July: Goldenrod or ragweed?

For many allergy sufferers, understanding why goldenrod and ragweed affect us differently and how to tell them apart could help us avoid allergies – not to mention unnecessarily removing native goldenrods!

There are three common ragweed species in Minnesota: common ragweed, western ragweed and giant ragweed. Common and giant ragweed are annual plants, while western ragweed is a perennial. These plants are all defined by their lobed leaves of varying sizes and their branching stems. Flowers are produced both at the stem tips and at the upper leaf bases: the male flowers – located at the tips of the stem – produce copious pollen, while the female flowers are small, greenish, and non-descript. These plants can grow in clusters or singly. While common and western ragweed can grow up to four feet tall, giant ragweed can reach heights of fifteen feet.

Goldenrod, on the other hand, is a single stemmed plant that often grows in patches. There are some 45 species of goldenrod in Minnesota and many of these species hybridize, making identification of a specific species difficult. However, telling them apart from ragweed is relatively easy. These single-stemmed plants have unlobed, lanceolate leaves, arranged alternative on the stem. Leaves are often densely packed on the stem, giving them a slightly whorled appearance. Their flower clusters occur in many forms, but always at the top of the plant. Many species’ flowers occur in spikes or flat-topped clusters.

Exercise set:
(1) In the text on goldenrod and ragweed, echo the passage starting at "For many allergy" and ending at "of fifteen feet.".
(2) Answer these questions using the text on goldenrod and ragweed.
(a) How many common ragweed species grow in Minnesota?
(b) How tall can giant ragweed grow?
(c) About how many species of goldenrod are there in Minnesota?
(3) Recast the paragraph of the text on goldenrod and ragweed that begins "There are three common ragweed species" as a short list that keeps its main facts.

Dataset content:
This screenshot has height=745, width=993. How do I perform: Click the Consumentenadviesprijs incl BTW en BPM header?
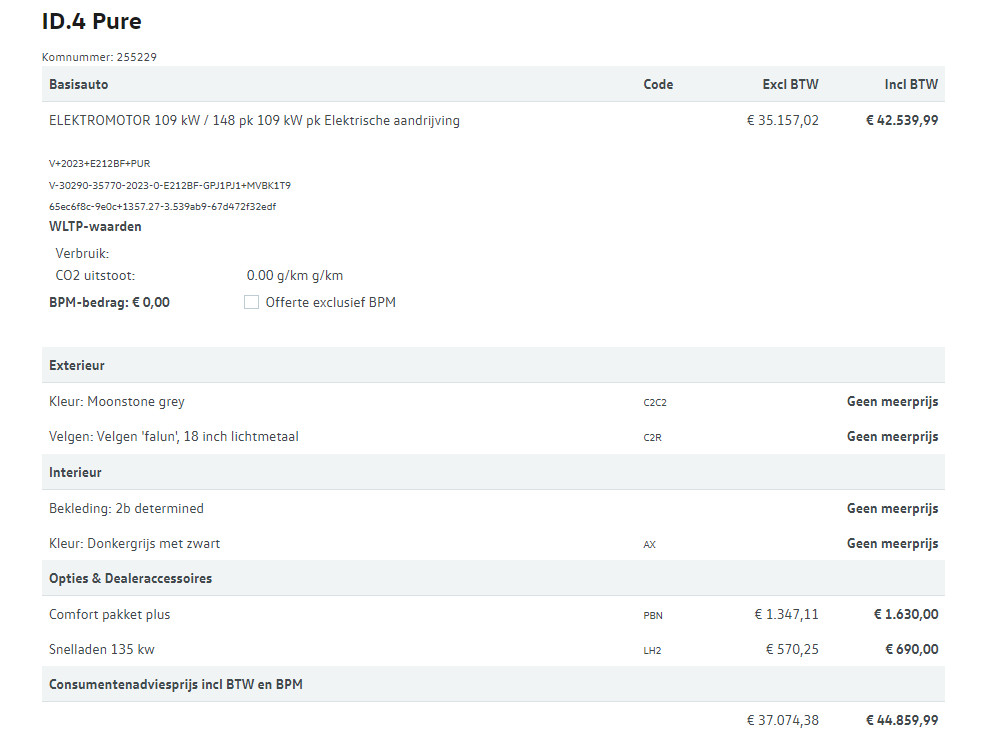(493, 684)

Responses by item number:
(1)
For many allergy sufferers, understanding why goldenrod and ragweed affect us differently and how to tell them apart could help us avoid allergies – not to mention unnecessarily removing native goldenrods!

There are three common ragweed species in Minnesota: common ragweed, western ragweed and giant ragweed. Common and giant ragweed are annual plants, while western ragweed is a perennial. These plants are all defined by their lobed leaves of varying sizes and their branching stems. Flowers are produced both at the stem tips and at the upper leaf bases: the male flowers – located at the tips of the stem – produce copious pollen, while the female flowers are small, greenish, and non-descript. These plants can grow in clusters or singly. While common and western ragweed can grow up to four feet tall, giant ragweed can reach heights of fifteen feet.

(2)
(a) Three.
(b) Up to fifteen feet.
(c) Some 45.

(3)
- Minnesota has three common ragweed species: common ragweed, western ragweed and giant ragweed.
- Common and giant ragweed are annuals, and western ragweed is a perennial.
- All three have lobed leaves of varying sizes and branching stems.
- Flowers grow at the stem tips and at the upper leaf bases. The male flowers at the tips produce copious pollen, and the female flowers are small, greenish and non-descript.
- The plants grow either in clusters or singly.
- Common and western ragweed grow up to four feet tall, and giant ragweed can reach fifteen feet.